Ses souvenirs le ramènent plutôt à l’atmosphère chaleureuse de son quartier. «Les gens se parlaient, s’entraidaient, partageaient. » Le pivot de ces rapports de bon voisinage était le salon de coiffure de sa mère. «Je n’ai jamais touché les cheveux d’une cliente, mais comme ma mère adorait la musique, elle y avait installé un piano et les jams étaient fréquentes. Un jour, on a vu Bud Powell dans la rue. Je n’ai jamais étudié avec lui, mais c’était mon héros, mon inspiration. Il n’était pas toujours dans son assiette, mais on lui a dit: entre, Bud! Il est venu jouer. »

Naima, la première femme de Coltrane, était l’amie de l’une des sœurs aînées de McCoy et c’est probablement lors d’une réunion quasi familiale qu’il a dû croiser pour la première fois le mythique saxophoniste. «Il m’appelait Coy, c’était un peu un grand frère pour moi. »

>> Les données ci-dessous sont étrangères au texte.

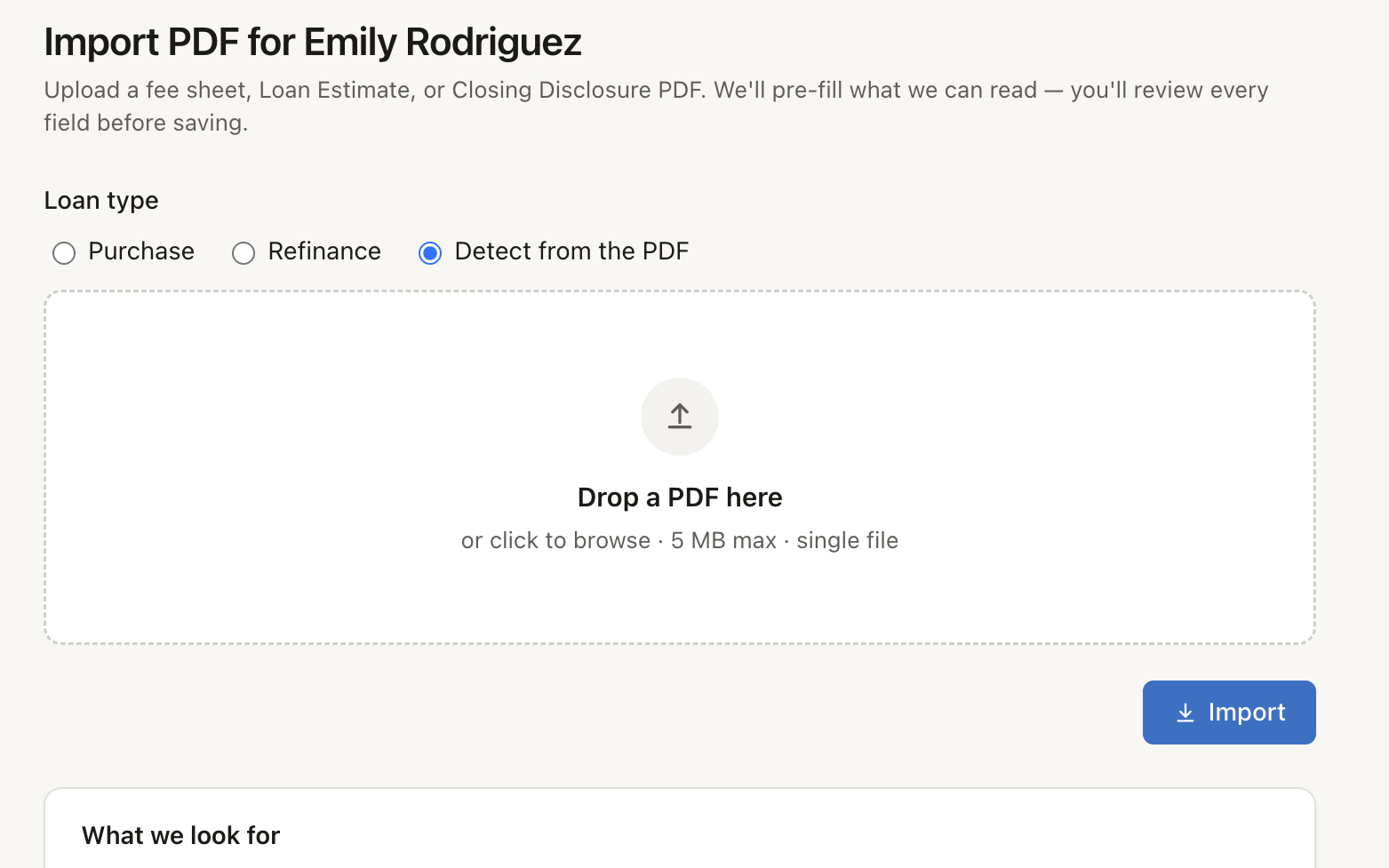Click the Drop a PDF here heading
1389x868 pixels.
coord(680,498)
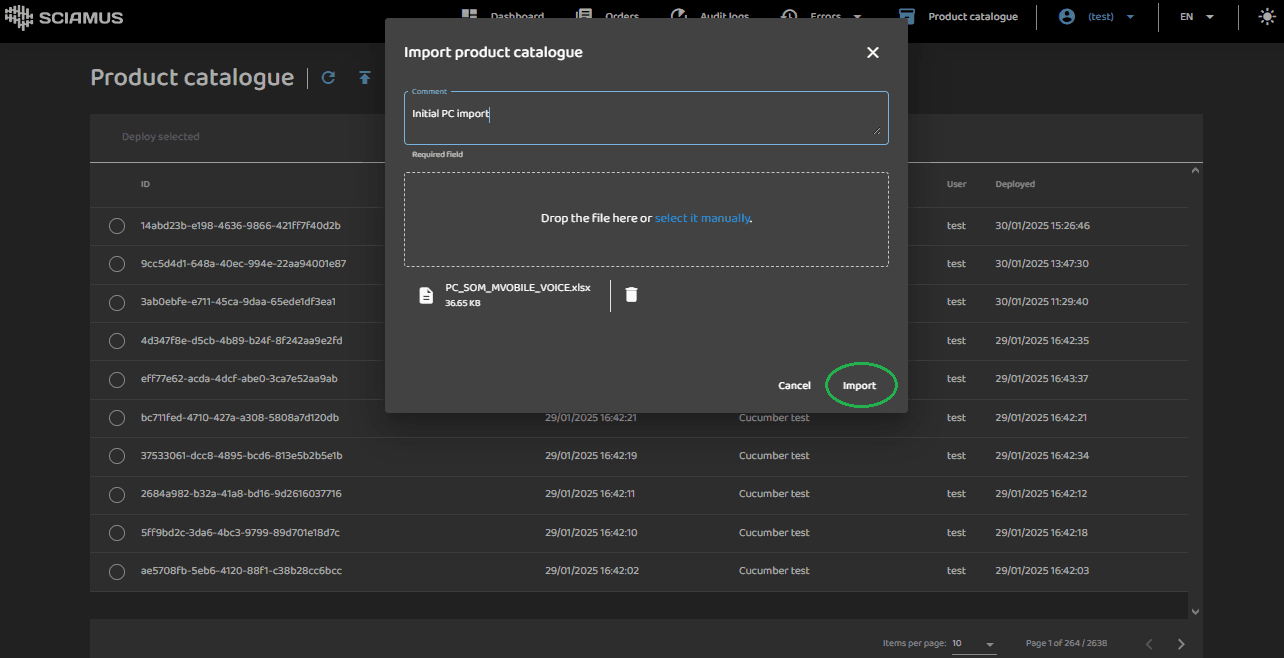Viewport: 1284px width, 658px height.
Task: Expand the Errors menu dropdown
Action: (x=856, y=17)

De sa collaboration avec «Trane» l’exalté, celui qui dégage une sérénité tranquille se rappelle la sensation d’être aux aguets. «Je devais toujours écouter ce qu’il faisait, il ne se pliait pas aux structures d’accords et moi je glissais de l’harmonie par-dessous!» L’art d’un grand calme? «Pourquoi devrais-je m’exciter?» rétorque-t-il en mimant des tics nerveux.

A l’époque, l’excitation du free-jazz ne le contamine pas totalement. «Je joue d’un instrument harmonique… Mais je suis resté ouvert, j’ai participé. Un musicien comme Ornette Coleman a développé un concept atonal, Cecil Taylor ne fait que ça. Mais j’aime trop les ballades pour rester enfermé dans une seule chose. Il est bon de s’approprier une forme, puis de prendre de la distance avec elle. » Tyner n’a pas hésité à s’intéresser aux musiques asiatiques ou africaines. «Il faut écouter de tout, sans préjugés, et voir ce qu’il en est. Je vais vous donner un scoop: j’ai même étudié le ballet et la danse africaine avec un prof du Ghana!» Pour un peu, on verrait presque le pianiste enjoué se lever et esquisser quelques pas de danse. «La liberté, oui. Mais il faut des connaissances. Il ne suffit pas de foncer droit devant. »

83 albums au compteur

Dans un monde moins féru de jazz, le pianiste ne s’inquiète pas. «J’ai une réputation. Mais cela prend du temps. Un critique m’a dit que j’avais sorti 83 albums!» Quant aux jeunes musiciens, il les encourage volontiers, mais ne les écoute pas. «Je leur souhaite le meilleur, et celui qui a envie de me parler est toujours le bienvenu. De toute façon, le but est de trouver son style, de faire les choses à sa façon. Alors dire aux autres ce qu’ils doivent faire, très peu pour moi, ce serait dictatorial!»

Pas trop politique, McCoy n’a jamais pensé que la musique allait régler la question raciale. Jadis tenté par le dessin, il n’a pas insisté. «Vous savez, pour moi, les couleurs sortent du clavier.»